To be sure, many hundreds of excellent history books have been written about past working-class struggles and the origin and development of the Left in response to the emergence of modern capitalism, especially in Europe, where Karl Marx and Frederick Engels developed the first systematic analysis and critique of capitalism and thereby launched the modern Left. But many of these books are now out of print or otherwise not readily available.
It is imperative to eradicate the current amnesia, and to restore and bring to the fore the collective historical memory of the Left. Contributions to this process must be strongly encouraged and warmly welcomed. Such is the case with William A. Pelz’s first-rate summary of the history of the European Left from the Paris Commune in 1871 through the early 1920s. He covers a particularly pivotal 50 years in the more than 150-year history of the modern Left in Europe.
Against Capitalism is well-written, eminently readable, and superbly grounded in a broad range of pertinent scholarly literature. In this short, compact historical summary, Pelz has chosen wisely which aspects of the formative period of the European Left to highlight.
He begins his account with the First International and the Paris Commune, moving to the rise of trade unions in England, France, and Germany and the founding of the Second International.

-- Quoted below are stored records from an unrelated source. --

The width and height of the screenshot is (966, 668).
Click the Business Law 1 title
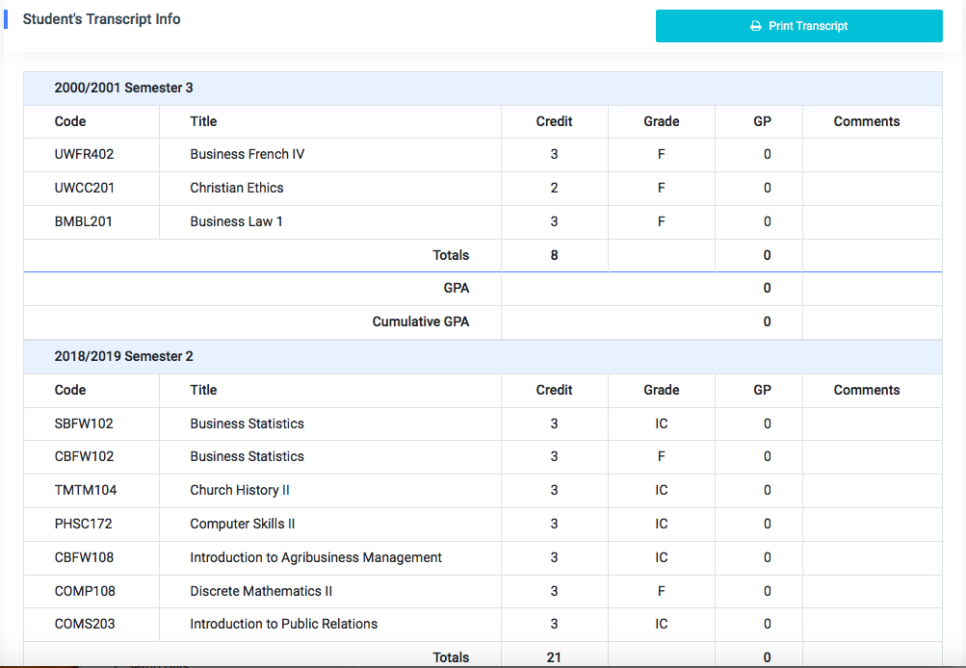click(236, 222)
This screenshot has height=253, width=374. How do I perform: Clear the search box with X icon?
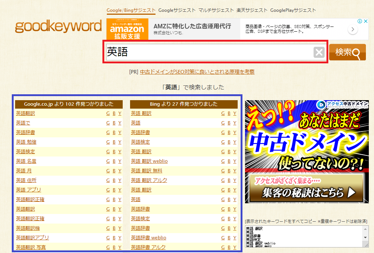pos(319,52)
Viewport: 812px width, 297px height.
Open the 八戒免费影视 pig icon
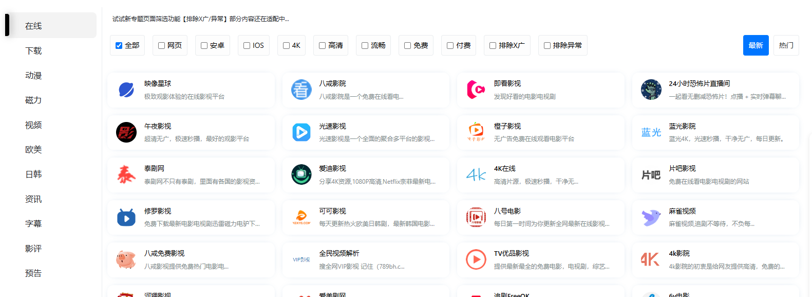(126, 259)
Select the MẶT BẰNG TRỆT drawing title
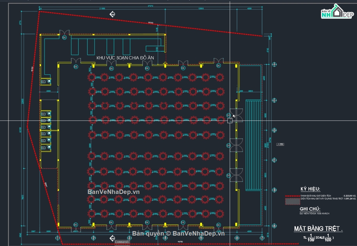 (318, 229)
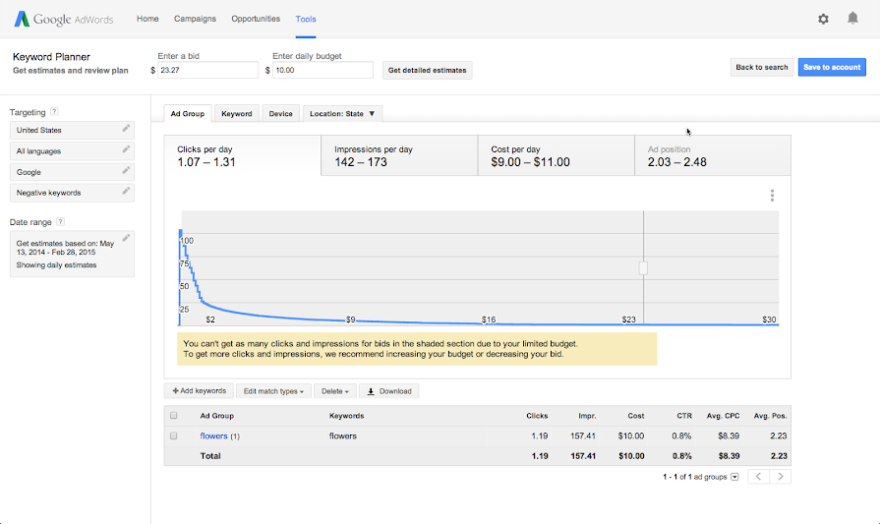Viewport: 880px width, 524px height.
Task: Click Save to account button
Action: click(x=832, y=67)
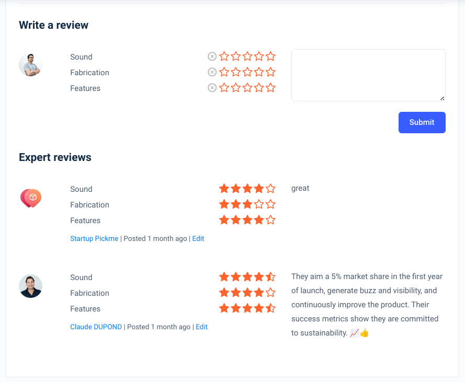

He discusses extensively the various political currents that comprised the Left, including anarchism and syndicalism as well as socialism.
Unlike many earlier histories, Pelz specifically discusses women and socialism. While focusing on the situation in Germany and the SPD (Social Democratic Party) led by August Bebel and Wilhelm Liebknecht, he also pays careful attention to the rise of social democratic parties in more than a dozen other European countries.

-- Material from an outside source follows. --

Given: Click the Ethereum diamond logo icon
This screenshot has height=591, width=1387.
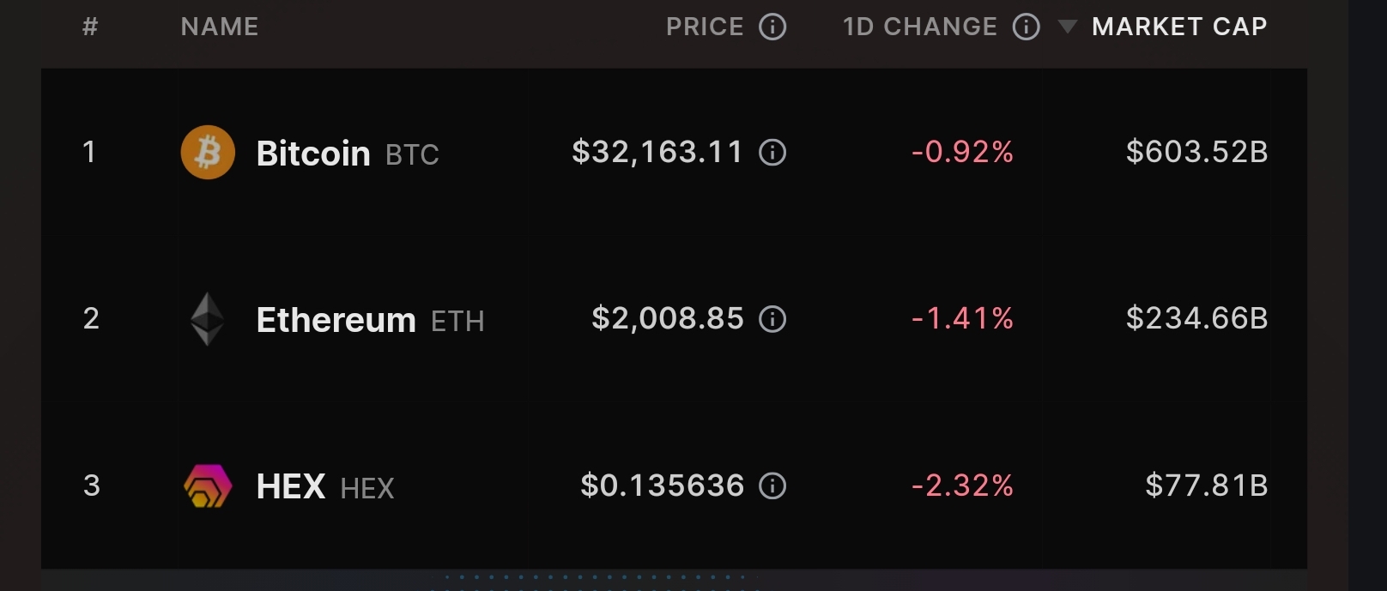Looking at the screenshot, I should (x=207, y=319).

His discussion is not confined exclusively to working-class struggles, ranging as well over anti-military, anti-colonial and other salient struggles. In the runup to the First World War, he portrays the divisions among the Left over the impending war and ultimately the failure of all components of the Left, save tiny minorities in Russia and elsewhere, to oppose the war.
Pelz then shifts his attention to developments in Russia that eventually resulted in the victorious Russian Revolution in 1917. He concludes by both discussing the encouraging opportunities open to the Left in the wake of the war, and its failure to extend the socialist revolution beyond the borders of the Soviet Union. One cannot put down Pelz’s volume without eagerly anticipating his next book, which no doubt will take up the role of the European Left amidst the consolidation of Stalinism in the Soviet Union, the rise of Fascism in Italy and Germany, the Spanish Civil War and the outbreak of World War II.
Pelz states that Against Capitalism is a “modest work dedicated to all those ordinary women and men whose names are now lost to history, who struggled for a more just, equal world. Their dreams have not been realized but neither have their struggles been in vain.” How true — and how very good that, thanks in part to this book, new, young readers can become aware of those struggles.